The functional circuit of the system is divided into five modules: basic traffic lights, dot matrix, music, detection and priority traffic, and then developed for each module. Traffic light controller is designed, compiled and simulated under Quartus II environment.
It is designed by hierarchical mixed input mode, thermostatic element that is, using top-level schematic design and VHDL language design. The core module of the system controls the alternate lighting of red, green and yellow lights from east to west and countdown of digital tubes.

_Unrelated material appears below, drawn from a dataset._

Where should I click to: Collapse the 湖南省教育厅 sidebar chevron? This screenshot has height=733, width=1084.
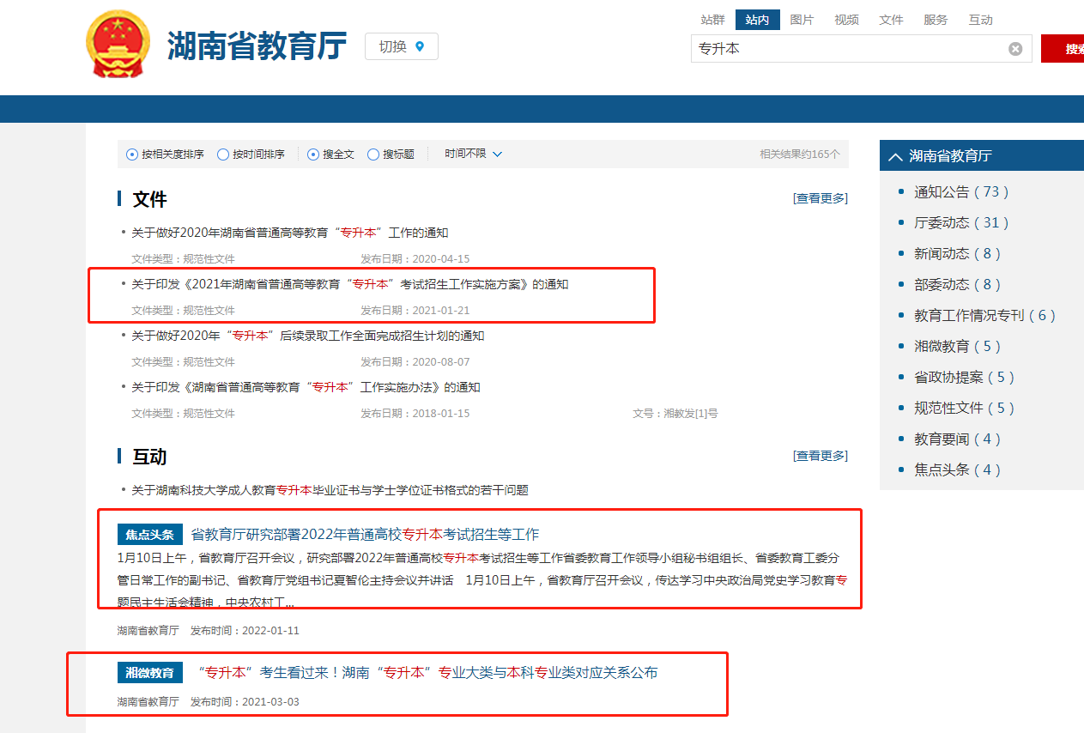tap(895, 156)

Functions are as follows: “East-West direction green light through the digital tube SM2, SM1 countdown 50 seconds, turn to yellow light flashing 10 seconds, and then to red light 60 seconds.
Red, yellow and green lights in the north and South direction, countdown 60 seconds, flicker 10 seconds and countdown 50 seconds by digital tube SM6 and SM5, respectively, continuously circulating.
When there are priority vehicles, such as 120 ambulances in daily life, 119 fire alarm vehicles, etc. It immediately turns traffic lights in normal operation into red lights in east, west, north and South directions, and digital tubes flicker and time is suspended.
Traffic lights return to normal when priority vehicles are detected to leave.
The lattice module is made of 16 rows and 16 rows of light emitting diodes. When the green light is on, it shows an intersection and an arrow indicating the direction of people’s passage inside the intersection. It is used in conjunction with the “Priority Pass” module.
When there are priority vehicles coming, the arrows inside the intersection in the lattice disappear, indicating that the vehicles in the east, west, north and south directions can not pass. This module stores several beautiful songs in advance. When pedestrians wait for the red light, they ease people’s anxiety. When the red light in different directions is on, it can play different songs. The function of this module constantly detects the normal operation of red, green and yellow lights in the East and West directions. If there is abnormal detection, the horn will send out alarm signals. After completing the system design simulation, pin binding was carried out and downloaded to EP1K30QC208-2 of ACEX1K.
Quartus II6.0 waveform simulation is used to simulate each module. On the basis of ensuring the correct function of each module, five modules are connected to form a complete design. Quartus II6.0 is used to simulate the whole system. Through the system simulation, test and function test, the design of the whole system meets the design requirements. Finally, the program is downloaded to Altera’s FPGA chip (EP1K30QC208) by using Quartus II6.0 software. After verification, the result of the design achieves the expected effect.